**Exercise**
Although the data below holds other lines too, output only those from the line with "For every named target in this 1512×2431" up to and including the line with "Мнение (28, 69)", exactly as they appear.

**Information**
= Beginning of Section =

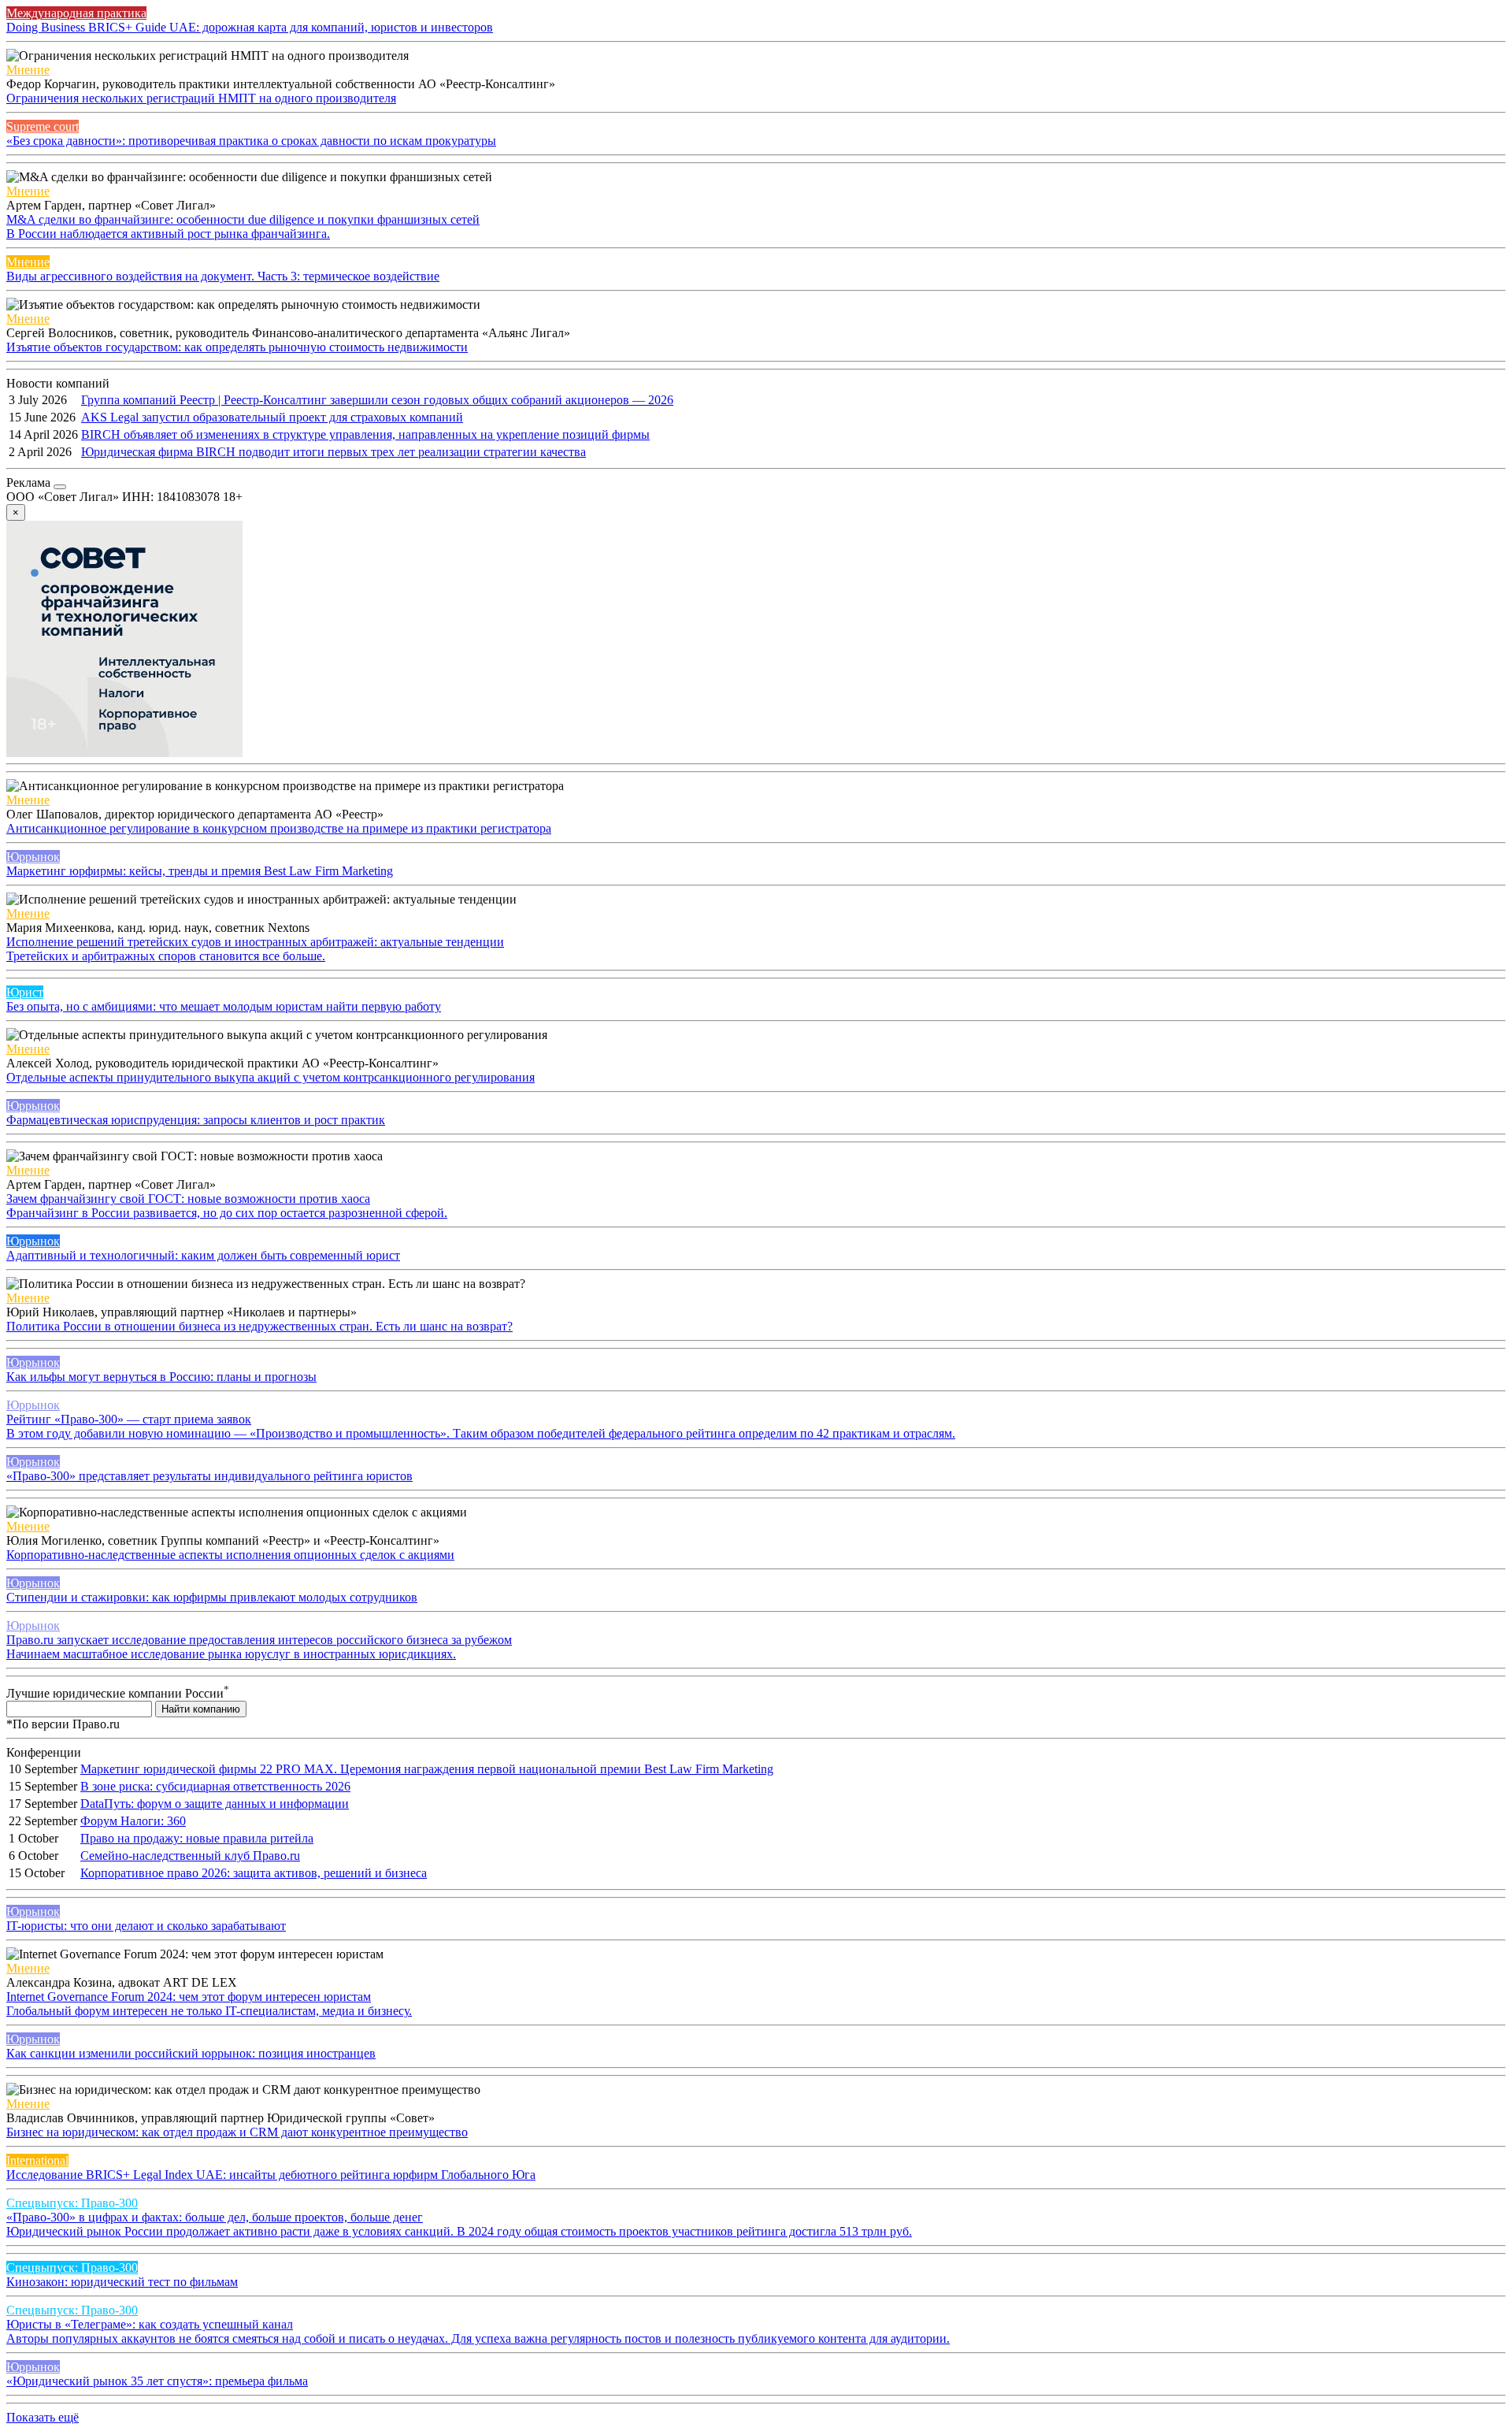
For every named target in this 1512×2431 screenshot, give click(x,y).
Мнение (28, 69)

= End of Section =
= Beginning of Section =

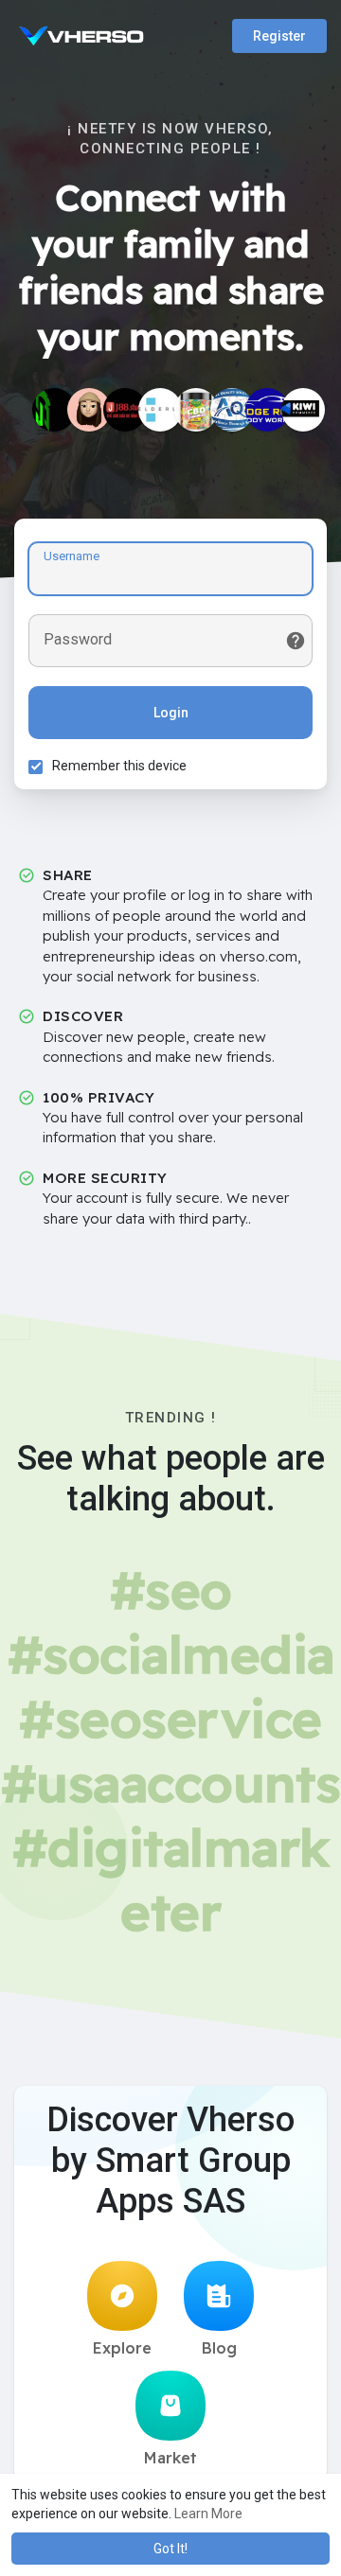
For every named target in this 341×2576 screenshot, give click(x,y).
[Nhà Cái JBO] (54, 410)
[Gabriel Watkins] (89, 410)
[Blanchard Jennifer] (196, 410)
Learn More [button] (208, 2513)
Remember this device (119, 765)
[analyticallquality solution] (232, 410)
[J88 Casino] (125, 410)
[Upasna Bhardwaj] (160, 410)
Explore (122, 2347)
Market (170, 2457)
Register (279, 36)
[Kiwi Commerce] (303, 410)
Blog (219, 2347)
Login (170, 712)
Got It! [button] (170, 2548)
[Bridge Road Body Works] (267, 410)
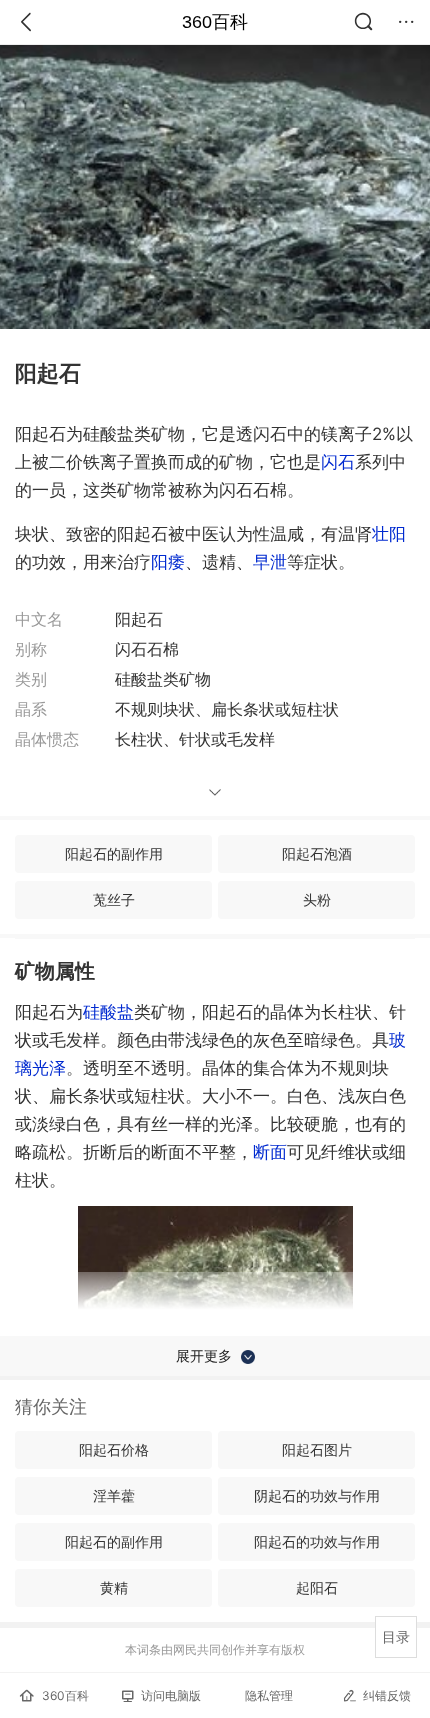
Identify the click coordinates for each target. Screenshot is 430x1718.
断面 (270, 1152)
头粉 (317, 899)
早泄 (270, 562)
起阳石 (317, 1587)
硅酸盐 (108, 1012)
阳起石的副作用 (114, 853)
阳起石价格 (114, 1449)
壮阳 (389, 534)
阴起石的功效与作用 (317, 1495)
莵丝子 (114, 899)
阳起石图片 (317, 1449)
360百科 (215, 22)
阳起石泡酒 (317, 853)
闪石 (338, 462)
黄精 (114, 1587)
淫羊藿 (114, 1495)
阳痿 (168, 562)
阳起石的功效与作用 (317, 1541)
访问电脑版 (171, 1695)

= End of Section =

**Task output**
For every named target in this 1512×2431 screenshot, give click(x,y).
Мнение (28, 69)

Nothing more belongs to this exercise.